▶ **Selected text**
▬▬▬
Justin Jesty's Art and Engagement in Early Postwar Japan is a brilliant puzzle box of a book—at times vexing, but mostly delightful.

Jesty's stated aim is to use avant-garde visual art in 1950s Japan to rediscover the highly contested nature of Japan's emerging political and social contracts in the "early postwar" period from 1945 to 1960. A second aim is to propound a new model for how art and politics interact, a model that "moves beyond the idea that the artwork or artist unilaterally authors political significance, to trace how creations and expressive acts may (or may not) actually engage the terms of shared meaning and value" (p. 256).

Although he touches on many other artists along the way, Jesty builds the majority of his analysis around three case studies. First, he examines three socialist realist visual artists—Katsuragawa Hiroshi, Ikeda Tatsuo, and Nakamura Hiroshi—who worked within a new subgenre of "reportage" in the early 1950s; next, he discusses the ideology of the schoolteacher-led Sōzō Biiku Kyōkai (Society for Creative Aesthetic Education) as context for evaluating three films by avant-garde filmmaker Hani Susumu; finally, he considers the rise and fall of the Kyūshū-ha, a radically egalitarian regional art collective focused around the southern city of Fukuoka. In the works of these artists, Jesty argues, art was rendered political, and politics was made artful.
▬▬▬
▶ **Data segment**
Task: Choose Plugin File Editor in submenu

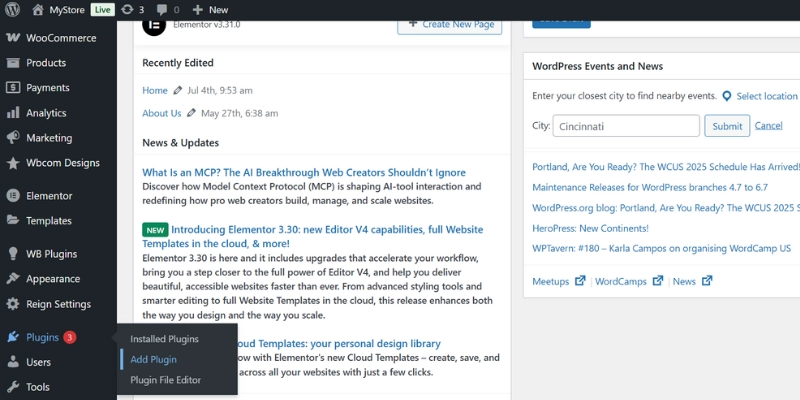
▬▬▬
▶ **Task directions**
Answer these questions using the review of Art and Engagement in Early Postwar Japan.
1. Which years does the review give for the "early postwar" period?
2. Which three socialist realist visual artists does Jesty examine in the first case study?
3. Around which city was the Kyūshū-ha collective focused?
The data is not needed for what follows in this section.

▶ **Written reply**
1. 1945 to 1960
2. Katsuragawa Hiroshi, Ikeda Tatsuo, and Nakamura Hiroshi
3. Fukuoka